I'll describe how it works in this book. First, a little bunny on skis says, "Hello? Oh, it's you. Want to join me for a ski day?" When you turn the page, the bunny has noticed that he is on a flat slope with no snow. At first, our bunny seems distressed to see the lack of snow, but then he brightens and says, "Maybe we can make some! Could you please shake the book?" (I can't really reproduce the typography here, but the word "shake" is in large, red letters, and there are little movement marks around the word.)

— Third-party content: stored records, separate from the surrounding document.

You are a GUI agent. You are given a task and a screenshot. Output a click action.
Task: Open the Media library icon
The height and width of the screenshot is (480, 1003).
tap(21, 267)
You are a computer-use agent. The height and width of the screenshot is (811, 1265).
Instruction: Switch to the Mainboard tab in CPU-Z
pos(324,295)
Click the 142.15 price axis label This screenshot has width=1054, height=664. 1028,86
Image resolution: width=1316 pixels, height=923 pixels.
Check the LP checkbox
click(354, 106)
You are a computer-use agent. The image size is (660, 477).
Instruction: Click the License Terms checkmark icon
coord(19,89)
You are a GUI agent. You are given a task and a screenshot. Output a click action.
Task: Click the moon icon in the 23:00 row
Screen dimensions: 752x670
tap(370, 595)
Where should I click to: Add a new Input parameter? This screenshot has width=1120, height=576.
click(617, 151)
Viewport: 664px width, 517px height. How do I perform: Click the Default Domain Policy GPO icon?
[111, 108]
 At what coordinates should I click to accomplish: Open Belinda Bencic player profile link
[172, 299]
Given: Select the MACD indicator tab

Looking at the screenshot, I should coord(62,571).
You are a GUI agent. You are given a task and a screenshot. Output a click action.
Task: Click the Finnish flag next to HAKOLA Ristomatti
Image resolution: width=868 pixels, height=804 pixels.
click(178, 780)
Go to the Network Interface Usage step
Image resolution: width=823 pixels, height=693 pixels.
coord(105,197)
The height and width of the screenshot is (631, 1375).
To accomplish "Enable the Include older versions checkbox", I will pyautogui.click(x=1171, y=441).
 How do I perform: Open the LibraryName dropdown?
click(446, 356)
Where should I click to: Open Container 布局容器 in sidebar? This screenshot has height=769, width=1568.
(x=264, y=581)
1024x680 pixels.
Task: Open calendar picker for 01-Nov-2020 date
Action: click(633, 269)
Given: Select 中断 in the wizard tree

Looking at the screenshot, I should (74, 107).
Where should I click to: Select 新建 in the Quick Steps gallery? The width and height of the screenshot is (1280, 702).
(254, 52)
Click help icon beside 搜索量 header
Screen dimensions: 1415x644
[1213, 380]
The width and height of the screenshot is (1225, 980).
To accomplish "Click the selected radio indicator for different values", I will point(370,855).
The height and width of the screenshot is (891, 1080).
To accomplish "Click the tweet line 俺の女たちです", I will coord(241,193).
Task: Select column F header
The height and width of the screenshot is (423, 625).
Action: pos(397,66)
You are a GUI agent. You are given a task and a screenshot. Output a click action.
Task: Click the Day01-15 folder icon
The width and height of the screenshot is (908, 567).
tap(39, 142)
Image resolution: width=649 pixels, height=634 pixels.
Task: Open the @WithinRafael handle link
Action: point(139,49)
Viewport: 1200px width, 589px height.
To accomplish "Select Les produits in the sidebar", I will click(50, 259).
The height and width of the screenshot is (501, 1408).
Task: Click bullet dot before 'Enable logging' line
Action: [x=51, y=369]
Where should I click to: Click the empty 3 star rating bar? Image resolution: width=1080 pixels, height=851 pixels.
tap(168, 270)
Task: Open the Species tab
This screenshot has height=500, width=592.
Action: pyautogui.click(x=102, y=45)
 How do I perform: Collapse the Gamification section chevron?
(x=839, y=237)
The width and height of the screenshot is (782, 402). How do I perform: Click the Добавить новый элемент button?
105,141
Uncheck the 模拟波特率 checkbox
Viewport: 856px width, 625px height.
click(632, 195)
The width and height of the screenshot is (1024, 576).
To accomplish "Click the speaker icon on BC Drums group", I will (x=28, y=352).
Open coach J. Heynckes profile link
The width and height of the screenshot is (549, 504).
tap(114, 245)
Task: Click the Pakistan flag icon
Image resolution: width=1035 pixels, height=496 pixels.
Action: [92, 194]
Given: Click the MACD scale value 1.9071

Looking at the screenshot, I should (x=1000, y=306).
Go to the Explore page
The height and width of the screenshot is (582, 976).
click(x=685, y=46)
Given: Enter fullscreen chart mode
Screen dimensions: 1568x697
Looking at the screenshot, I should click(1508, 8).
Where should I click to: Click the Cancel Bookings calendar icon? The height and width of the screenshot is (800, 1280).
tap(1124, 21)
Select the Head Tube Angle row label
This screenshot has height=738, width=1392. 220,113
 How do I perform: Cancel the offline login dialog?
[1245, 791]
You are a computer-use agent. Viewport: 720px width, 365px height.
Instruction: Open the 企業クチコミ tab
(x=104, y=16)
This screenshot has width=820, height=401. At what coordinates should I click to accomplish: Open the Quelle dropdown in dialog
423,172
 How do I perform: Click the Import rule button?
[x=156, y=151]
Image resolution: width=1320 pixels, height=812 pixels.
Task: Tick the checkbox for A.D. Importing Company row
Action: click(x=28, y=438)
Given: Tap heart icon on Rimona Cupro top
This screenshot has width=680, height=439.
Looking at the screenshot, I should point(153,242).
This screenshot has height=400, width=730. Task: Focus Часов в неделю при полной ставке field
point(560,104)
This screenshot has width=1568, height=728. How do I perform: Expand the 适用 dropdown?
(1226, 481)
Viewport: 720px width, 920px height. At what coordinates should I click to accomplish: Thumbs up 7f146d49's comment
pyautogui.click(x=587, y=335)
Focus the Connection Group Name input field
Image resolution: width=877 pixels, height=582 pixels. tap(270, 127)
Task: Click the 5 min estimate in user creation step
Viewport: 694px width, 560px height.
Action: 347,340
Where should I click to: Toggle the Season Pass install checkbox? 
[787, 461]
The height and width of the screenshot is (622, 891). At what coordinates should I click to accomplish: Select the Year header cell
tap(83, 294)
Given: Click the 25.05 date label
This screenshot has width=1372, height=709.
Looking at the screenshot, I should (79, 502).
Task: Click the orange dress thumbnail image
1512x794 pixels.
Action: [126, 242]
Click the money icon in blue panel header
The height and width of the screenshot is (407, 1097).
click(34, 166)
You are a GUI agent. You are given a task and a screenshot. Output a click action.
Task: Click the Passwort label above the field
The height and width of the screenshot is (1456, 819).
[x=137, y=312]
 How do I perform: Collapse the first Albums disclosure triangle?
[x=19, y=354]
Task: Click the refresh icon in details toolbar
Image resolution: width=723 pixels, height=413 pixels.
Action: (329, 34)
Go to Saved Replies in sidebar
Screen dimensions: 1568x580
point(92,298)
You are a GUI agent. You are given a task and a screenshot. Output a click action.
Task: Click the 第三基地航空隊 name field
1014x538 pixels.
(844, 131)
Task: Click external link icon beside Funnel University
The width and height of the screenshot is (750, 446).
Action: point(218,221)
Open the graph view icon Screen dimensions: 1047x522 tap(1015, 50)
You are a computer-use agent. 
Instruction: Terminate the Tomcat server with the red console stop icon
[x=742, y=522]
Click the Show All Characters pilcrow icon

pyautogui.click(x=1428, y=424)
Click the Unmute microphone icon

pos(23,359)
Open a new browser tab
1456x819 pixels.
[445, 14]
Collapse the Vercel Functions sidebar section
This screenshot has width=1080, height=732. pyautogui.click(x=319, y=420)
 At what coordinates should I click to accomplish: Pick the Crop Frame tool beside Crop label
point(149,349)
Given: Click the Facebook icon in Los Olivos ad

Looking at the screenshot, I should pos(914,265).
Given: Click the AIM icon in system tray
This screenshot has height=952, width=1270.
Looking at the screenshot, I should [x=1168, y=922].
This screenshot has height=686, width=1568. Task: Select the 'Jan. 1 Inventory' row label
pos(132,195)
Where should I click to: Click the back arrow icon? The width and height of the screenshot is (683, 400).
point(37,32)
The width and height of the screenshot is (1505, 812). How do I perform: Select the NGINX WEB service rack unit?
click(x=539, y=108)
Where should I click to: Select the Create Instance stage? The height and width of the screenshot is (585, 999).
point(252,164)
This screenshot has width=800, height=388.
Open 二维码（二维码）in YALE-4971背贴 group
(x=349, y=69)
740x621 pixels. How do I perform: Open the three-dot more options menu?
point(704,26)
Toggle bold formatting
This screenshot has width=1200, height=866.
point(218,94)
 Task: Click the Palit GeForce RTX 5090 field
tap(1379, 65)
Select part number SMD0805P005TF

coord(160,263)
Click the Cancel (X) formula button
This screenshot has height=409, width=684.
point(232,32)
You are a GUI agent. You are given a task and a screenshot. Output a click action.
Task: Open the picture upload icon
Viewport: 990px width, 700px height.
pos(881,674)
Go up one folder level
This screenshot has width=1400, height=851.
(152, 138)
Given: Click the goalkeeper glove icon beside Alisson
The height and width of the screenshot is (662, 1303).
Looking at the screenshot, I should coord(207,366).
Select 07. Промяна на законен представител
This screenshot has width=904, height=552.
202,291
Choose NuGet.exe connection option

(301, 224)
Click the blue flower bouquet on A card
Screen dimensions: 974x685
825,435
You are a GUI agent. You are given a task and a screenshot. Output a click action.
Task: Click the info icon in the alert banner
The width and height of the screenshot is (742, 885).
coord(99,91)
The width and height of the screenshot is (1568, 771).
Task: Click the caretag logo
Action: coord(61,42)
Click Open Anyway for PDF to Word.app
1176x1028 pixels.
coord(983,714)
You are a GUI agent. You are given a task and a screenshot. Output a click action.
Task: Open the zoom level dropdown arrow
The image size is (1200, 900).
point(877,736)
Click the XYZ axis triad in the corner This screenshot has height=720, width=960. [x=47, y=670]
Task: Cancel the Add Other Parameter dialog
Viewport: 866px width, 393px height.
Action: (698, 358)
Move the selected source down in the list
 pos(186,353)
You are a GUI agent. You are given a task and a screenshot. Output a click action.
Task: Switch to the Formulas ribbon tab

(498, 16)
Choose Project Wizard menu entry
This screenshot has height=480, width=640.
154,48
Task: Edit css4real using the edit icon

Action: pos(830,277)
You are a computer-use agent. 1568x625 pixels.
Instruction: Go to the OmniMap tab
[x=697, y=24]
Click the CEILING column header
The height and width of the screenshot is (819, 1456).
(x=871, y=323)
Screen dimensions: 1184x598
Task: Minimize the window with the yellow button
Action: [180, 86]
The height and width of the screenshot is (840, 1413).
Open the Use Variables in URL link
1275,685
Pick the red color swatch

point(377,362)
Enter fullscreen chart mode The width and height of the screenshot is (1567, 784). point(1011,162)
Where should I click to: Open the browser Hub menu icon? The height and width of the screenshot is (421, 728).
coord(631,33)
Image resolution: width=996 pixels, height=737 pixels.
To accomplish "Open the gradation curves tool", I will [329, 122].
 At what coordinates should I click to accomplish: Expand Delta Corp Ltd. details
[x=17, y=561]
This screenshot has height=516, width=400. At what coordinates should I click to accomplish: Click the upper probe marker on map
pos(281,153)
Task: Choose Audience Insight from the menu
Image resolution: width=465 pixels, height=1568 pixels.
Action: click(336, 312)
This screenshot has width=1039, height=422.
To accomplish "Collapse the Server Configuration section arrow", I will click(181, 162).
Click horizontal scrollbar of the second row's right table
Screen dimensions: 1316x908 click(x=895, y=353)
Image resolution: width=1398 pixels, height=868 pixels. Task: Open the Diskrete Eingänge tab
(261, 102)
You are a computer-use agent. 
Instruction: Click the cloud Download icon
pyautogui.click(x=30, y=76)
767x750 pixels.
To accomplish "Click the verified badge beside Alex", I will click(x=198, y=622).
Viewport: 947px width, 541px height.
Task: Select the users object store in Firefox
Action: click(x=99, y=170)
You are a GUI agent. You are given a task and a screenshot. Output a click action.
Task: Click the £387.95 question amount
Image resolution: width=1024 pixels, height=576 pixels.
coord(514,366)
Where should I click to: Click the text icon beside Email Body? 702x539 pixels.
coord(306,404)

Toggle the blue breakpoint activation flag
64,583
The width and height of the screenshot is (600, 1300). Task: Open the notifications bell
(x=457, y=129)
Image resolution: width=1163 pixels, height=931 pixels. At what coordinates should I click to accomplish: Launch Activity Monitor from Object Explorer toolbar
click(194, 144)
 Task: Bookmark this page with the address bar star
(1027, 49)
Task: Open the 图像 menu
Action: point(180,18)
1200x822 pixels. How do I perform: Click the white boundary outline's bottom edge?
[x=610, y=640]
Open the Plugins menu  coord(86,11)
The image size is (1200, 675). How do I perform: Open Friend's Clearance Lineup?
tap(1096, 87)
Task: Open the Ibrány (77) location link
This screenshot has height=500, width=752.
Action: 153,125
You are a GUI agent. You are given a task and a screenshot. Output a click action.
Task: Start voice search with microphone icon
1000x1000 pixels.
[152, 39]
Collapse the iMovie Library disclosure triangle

This is your cue to hand the book to the child and let him or her shake it until they think it's good enough. Then, it's time to turn the page. You'll see a light drifting of snow, but the bunny will ask if you can shake the book much harder. Of course, your child will be happy to do a harder shake. Turn to the next page, and you'll see just the bunny's ears under a pile of snow, which should elicit at least a giggle. The bunny will tell you that maybe that was a little too much shaking and ask you to "tap tap tap" the top of the book to pack down the snow.
The story continues in like fashion, and you and the child you're sharing the book with can tilt to make a hill, turn the book when the bunny goes off a cliff, and watch as the bunny falls in a hole (an actual circle is cut into the book.) I won't give away the ending. Suffice it to say that falling into a hole can sometimes be a good thing.
Another thing I like about this book--outside of its entertainment value--is that it teaches a child to follow directions. It also teaches some vocabulary, like the word "tilt" and also some concepts, like faster and slower and left and right.
It's a great little book that guides you in ways to interact and play with your child by reading it.